A woman's hormone levels begin to fluctuate dramatically during menopause; decreased estrogen is to blame for many of the symptoms occurring during these stages. Hormones also regulate the body's energy levels, and unfortunately, decreased estrogen can also mean decreased energy.
Fatigue during Menopause
A staggering number of women experience fatigue when going through the stages of menopause - up to 80%. Its prevalence, however, does not make it any less of a trial. Suddenly, normal tasks seem like enormous hurdles, and a general feeling of tiredness can decrease concentration, reduce efficiency, and lower motivation. Work and relationships may suffer. Fortunately, the simply addition of fiber to your diet may go a long way in the battle against menopausal fatigue.
Getting Energy from Fiber
Fiber is technically considered a carbohydrate, although it is indigestible by the human body. It is usually found in the outer portion of plant and has the ability to pass all the way through the digestive tract in much of the same form that it went in. Foods that are high in fiber - such as fruits, grains, and vegetables - are often also high in vitamins and minerals and contain little fat.
Such foods are perfect for getting the energy you need to remain alert and stimulated throughout the day. They also leave you feeling more full and for longer. Here are some ideas to get you started:
- Grab a bowl of oatmeal for breakfast and top with fruit, seeds, or nuts.

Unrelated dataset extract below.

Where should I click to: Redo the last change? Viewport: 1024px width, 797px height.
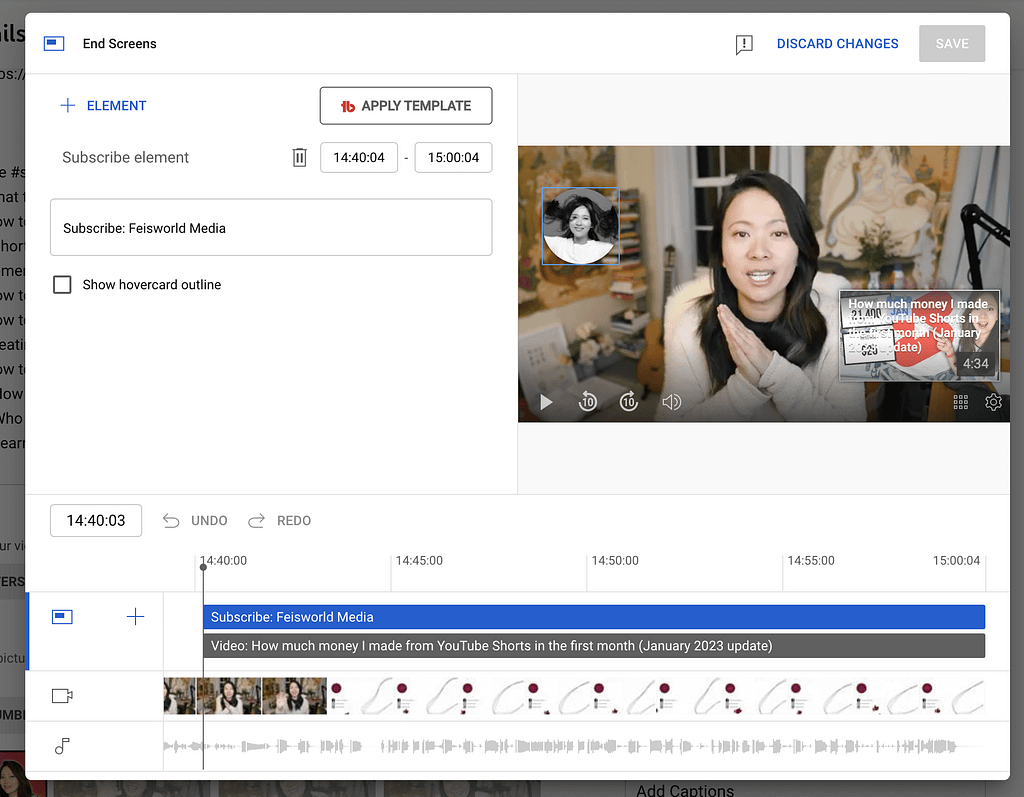(279, 520)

- Replace any white pastas, breads, and rice with their whole-grain counterparts
- Snack on raw fruits and veggies when you get hungry
- Add flaxseed to cereal, salads, or smoothies
- Make a trail mix of nuts, seeds, and dried fruits
- Incorporate energy-rich beans into soups or salads
- Avoid processed foods
Integrating Fiber into Your Diet
If you aren't used to eating fiber, start adding it to your diet gradually to allow your system to adjust. Suddenly incorporating too much fiber could create gas or discomfort that could otherwise be avoided.
Eat your biggest meal of the day in the morning, and allow a sufficient amount of time between your last meal and when you go to bed. Eating too close to bedtime might make it difficult to sleep and could result in heartburn or other discomfort. Making sure that you get a good night's rest is equally as important when it comes to fighting off fatigue.
Other Benefits of Fiber
Rest easy as you munch on your fibrous foods, because fiber is also beneficial in other ways:
- Prevents constipation, which causes indigestion, gas, or varicose veins
- Lowers cholesterol and triglyceride count
- Cleanses the intestines as it passes through, absorbing waste
- Can help reduce the risk of cardiovascular disease and diabetes
Fatigue during menopause can be a frustrating symptom, especially when it starts to have a negative effect on your day-to-day routine. Slowly incorporating fibrous foods into your diet could help you get back that old spark you're used to, giving you energy throughout the day and, in turn, allowing enough restfulness to sleep at night. Start today, and see if this simple lifestyle measure is right for you.
Sources
- Hopkins, V. & Lee, J.R. (1996). What Your Doctor May Not Tell You About Menopause: The Breakthrough Book on Natural Progesterone. New York: Warner Books, Inc. pp. 290-291.
- Jonekos, S. & Klein, W. (2009). The Menopause Makeover: The Ultimate Guide to Taking Control of Your Health and Beauty During Menopause. Ontario: Harlequin. pp. 47.
- Northrup, C. (2001). The Wisdom of Menopause: Creating Physical and Emotional Health During the Change. New York: Bantam Dell. pp. 194-195.